Phoebe Is Navigating Autonomously

I’ve been making progress (slowly but surely) thorough the ROS navigation stack tutorial to get it running on Phoebe, and finally reached the finish line.

After all the configuration YAML files were created, they were tied together into a launch file as parameters to the ROS node move_base. For now I’m keeping the pieces in independent launch files, so move_base is ran independently of Phoebe’s chassis functionality launch file and AMCL (launched using its default amcl_diff.launch).

After they were all running, a new RViz configuration was created to visualize local costmap and amcl particle cloud. And it was a huge mess! I was disheartened for a few seconds before I remembered seeing a similar mess when I first looked at navigation on a Gazebo simulation of TurtleBot 3 Burger.

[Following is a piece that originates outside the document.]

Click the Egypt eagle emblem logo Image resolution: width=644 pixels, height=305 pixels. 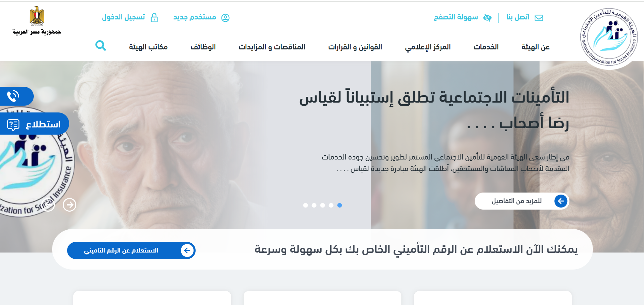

Before anything would work, I had to set the initial “2D Pose Estimate” to locate Phoebe on the map.

Once that was done, I set a “2D Nav Goal” via RViz, and Phoebe started moving! Looking on RViz I could see the map along with LIDAR scan plots and Phoebe’s digital representation from URDF. Those are all familiar from earlier. New to the navigation map is a planned path plotted in green taking account of the local cost map in gray. AMCL contributed the rest of the information on screen, with individual estimates drawn as little yellow arrows and estimated position in red.

Phoebe Nav2D 2

It’s pretty exciting to have a robot with basic intelligence for path planning, and not just a fancy remote control car.

Of course, there’s a lot of tuning to be done before things actually work well. Phoebe is super cautious and conservative about navigating obstacles, exhibiting a lot of halting and retrying behavior in narrower passageways even when there are still 10-15cm of clearance on each side. I’m confident there are parameter I could tune to improve this.

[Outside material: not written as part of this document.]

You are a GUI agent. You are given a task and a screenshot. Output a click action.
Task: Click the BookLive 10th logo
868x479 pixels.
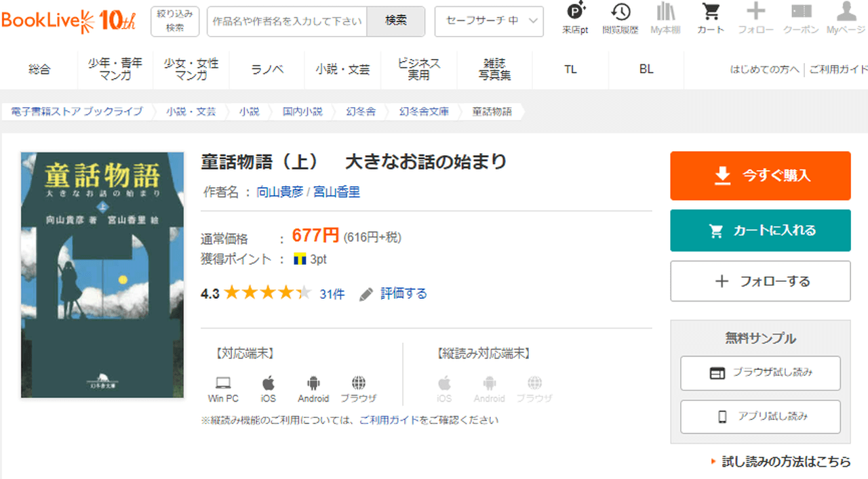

Less obvious are what I need to adjust to increase Phoebe’s confidence in relatively wide open areas, Phoebe would occasionally brake to a halt and hunt around a bit before resuming travel even when there’s plenty of space. I didn’t see an obstacle pop up on the local costmap, so it’s not clear what triggered this behavior.

(Cross-posted to Hackaday.io)

Navigation Stack Setup for Phoebe

rosorg-logo1Section 1 “Robot Setup” of this ROS Navigation tutorial page confirmed Phoebe met all the basic requirements for the standard ROS navigation stack. Section 2 “Navigation Stack Setup” is where I need to tell that navigation stack how to run on Phoebe.

I had already created a ROS package for Phoebe earlier to track all of my necessary support files, so getting navigation up and running is a matter of creating a new launch file in my existing directory for launch files. To date all of my ROS node configuration has been done in the launch file, but ROS navigation requires additional configuration files in YAML format.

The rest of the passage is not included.